Aşka inanmıyorum ben Jerry. İnsan sevdikleriyle değil sadece görmek istedikleriyle yaşıyor.

Biliyor musun aslında benim sevdiğim adam da sadece hayallerimdeymiş ve ben bunu üç yıl boyunca hiç fark edememişim. Çünkü ondan geriye sadece aşık olduğum gözleri kalmış ve beni gerçeklere kör etmiş Jerry. Ben yine kapılmışım meğerse o fırtınaya. Yeniden tutunmuşum beni tekrar darmadağın edeceğini bile bile.

Her gün her saniye nefesim kesiliyor artık, bir yalana ortak olup gözlerine bakmaya devam ettikçe acı çekiyorum Jerry.

Yıllar önce şimdikinden de çaresizdim ama böyle değildi Jerry. Kalbim paramparça değildi. Umutlarım ruhumu ayakta tutmayı henüz bırakmamıştı. Bir amacım vardı en azından, tutunduğum bir dal vardı. Şimdiyse önümde kocaman bir boşluktan başka bir şey göremiyorum Jerry.

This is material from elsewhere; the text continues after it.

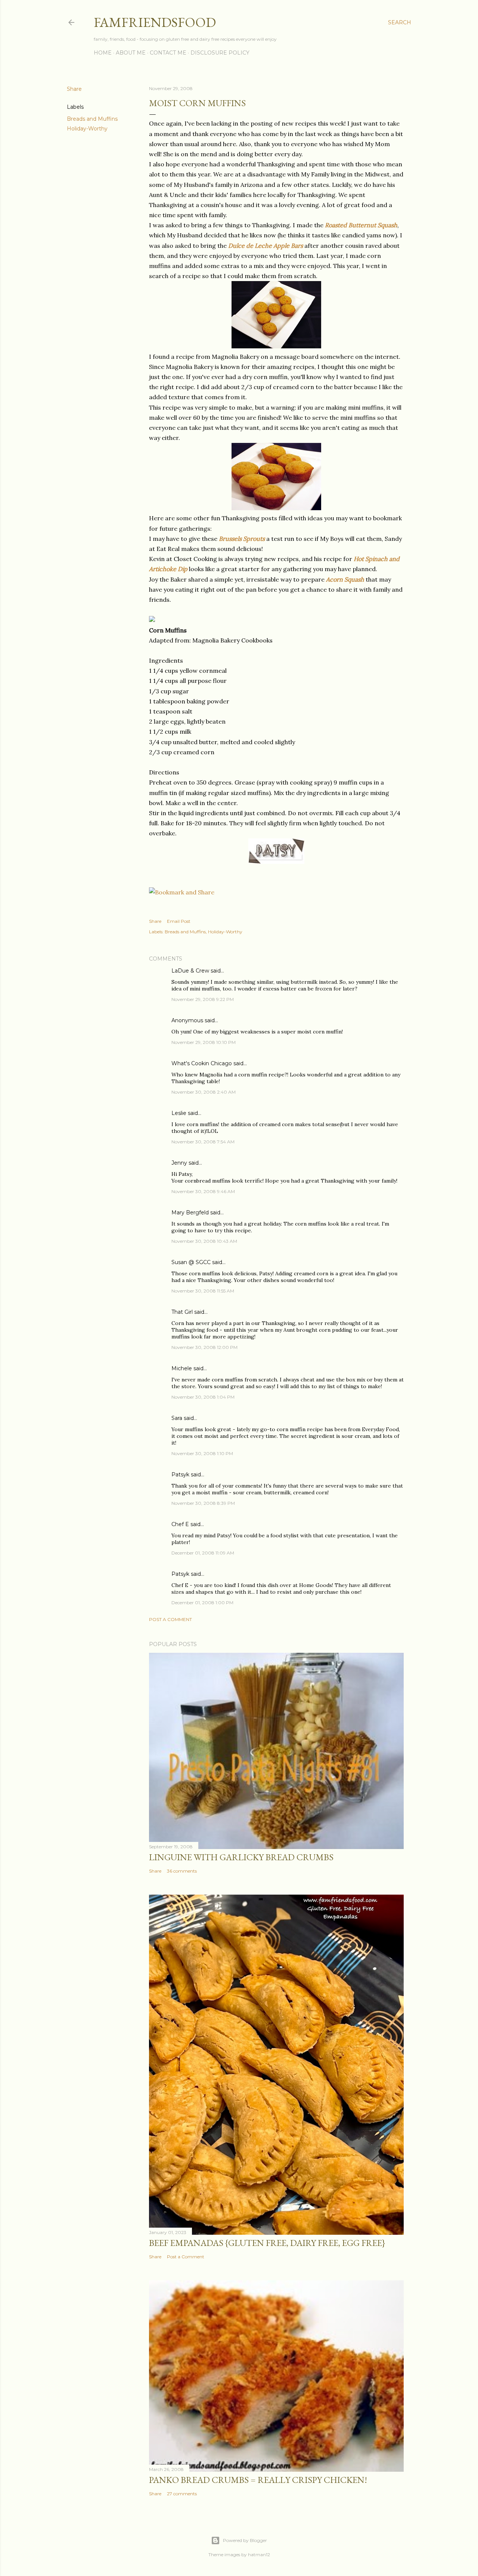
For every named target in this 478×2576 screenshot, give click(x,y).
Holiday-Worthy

Ama bir yandan da her şey daha dün gibi. Sanki geçmişimi tekrar tekrar yaşıyor gibiyim. Belki de dejavu dediklerinden... Mutlu olduğumuz günlere olan inancım beni terk etmeden sevmek istedim onu dünyalar kadar, tutunmak istedim rüzgarda sallanan bir yaprağa ama yapamadım Jerry.

Güvenemedim.

Güvenemem.

Ve şu an tam karşımda. Gözlerime bakıyor. Gülümsüyor. Belki de içten içe bir merak saklı gözlerinin derinliklerinde. Umutla bakıyor ama dudaklarındaki buruk bir tebessüm sanki. Sahiden acı çekiyor mu o da benim gibi? Sahiden kendini benim yerime koydu mu ki bir gün olsun?

Merak ediyorum ve bu merak bir gün beni öldürecek Jerry. Kendimi en kötü ihtimale hazırlamak isterken bile her defasında benim göremediğim ama daha kötüsünün olabileceği gerçeğini düşünmek ruhumu paramparça ediyor.

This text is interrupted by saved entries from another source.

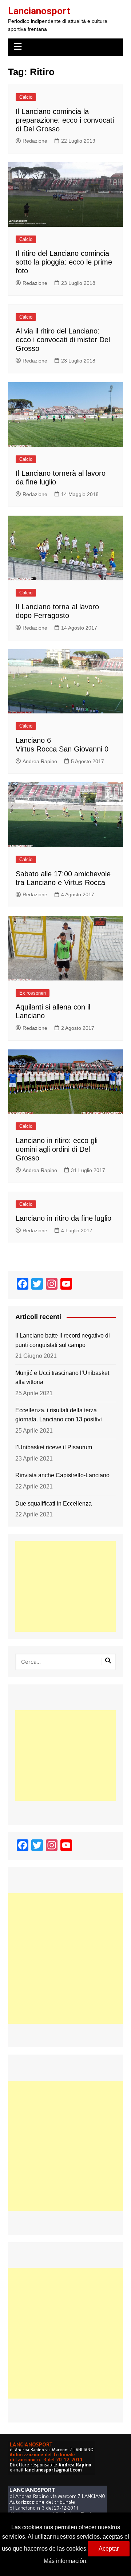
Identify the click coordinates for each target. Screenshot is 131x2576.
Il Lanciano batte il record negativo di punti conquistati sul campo (62, 1340)
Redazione (35, 141)
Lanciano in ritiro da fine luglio (63, 1218)
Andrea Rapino (40, 761)
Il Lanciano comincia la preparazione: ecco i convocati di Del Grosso (65, 120)
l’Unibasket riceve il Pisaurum (53, 1447)
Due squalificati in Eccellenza (53, 1503)
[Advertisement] (65, 1586)
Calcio (25, 97)
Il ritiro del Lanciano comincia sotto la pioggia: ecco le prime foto (64, 262)
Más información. (66, 2561)
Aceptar (109, 2549)
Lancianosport (39, 10)
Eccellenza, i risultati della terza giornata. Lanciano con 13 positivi (58, 1415)
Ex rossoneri (32, 993)
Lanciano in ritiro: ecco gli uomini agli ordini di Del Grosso (57, 1149)
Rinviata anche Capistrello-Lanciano (62, 1475)
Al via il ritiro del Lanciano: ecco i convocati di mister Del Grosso (63, 339)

Üzgünlüğünü gördüm Jerry. Gözlerime bakışları bile öylesine değişmiş ki... İncitmekten korkar gibi narin narin seviyor onu yıllar önce sevmeyi bırakmış bir kalbi. Söyleyemiyor utancından belki ama geçmişte yüzüme baka baka utanmadan söylediği sözlerden, beni sevmeyişinden şimdi öylesine pişman olduğu belli ki... Gerçi yaptıklarıyla gurur duysa da fark eder miydi ki Jerry? Geçmişte defalarca kere kırılan paramparça olan, sevmeyi unutan ben değil miydim?

Ya şimdi nasıl hissetmeliydim?

Yıllar sonra bir kere daha karşılaştığımızda değerimi anladı diye kollarımı açıp yanımda olduğuna şükrederek mi uyanmalıydım her yeni güne? Ya da geçmişte yaşanan birkaç güzel gününün anısına sarılarak her gece sevmeden sevişmeli miydim onunla? Ruhumun onu terk ettiğini bile bile içinde bulunduğumuz çatının altında onunla aynı yastığabaşımı koymalıydım?

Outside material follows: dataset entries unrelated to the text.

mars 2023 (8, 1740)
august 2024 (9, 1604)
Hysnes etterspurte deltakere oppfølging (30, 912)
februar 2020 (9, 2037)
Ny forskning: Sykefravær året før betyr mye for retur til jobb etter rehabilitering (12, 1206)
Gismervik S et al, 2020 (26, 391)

Bu da bir nevi onu aldatmak olmaz mıydı?

Bilmiyordum.

Çünkü aynı üç yıl önce de olduğu gibi karşısında kendimi kıyıya vurmuş bir deniz yıldızı gibi hissediyordum. Tonlarcasının içinden fark edilmeyi bekliyordum. Ama belki de fark edilmek için çok geçti. Çünkü ben üç yıl önce evimizden kapıyı çarpıp çıktığı o gün ölmüştüm. Sevmeyi unutan bir kadın sevilmeyi hak etmezdi.

Kaybetmek için çok erken ama sevmek için çok geçti.

Bundan sonrasına dair bizim için hiçbir umut yoktu. Çünkü emindim ki girdiğimiz tünelin sonunda ışık yoktu. Karanlık ve unutulmuştu.

Ondan geriye sadece gözleri kalmıştı.

Aynı benden geriye de evimizden çıkıp gitmeden önceki son sözleri kaldığı gibi.

Bir deniz yıldızına hayat vermeyi unuttuğu gün gibi yarım kalmıştık.

Ama bu defa yarım kalan hikayemizin sonunu büyük bir ustalıkla ilmek ilmek dokuyarak ben yazacaktım.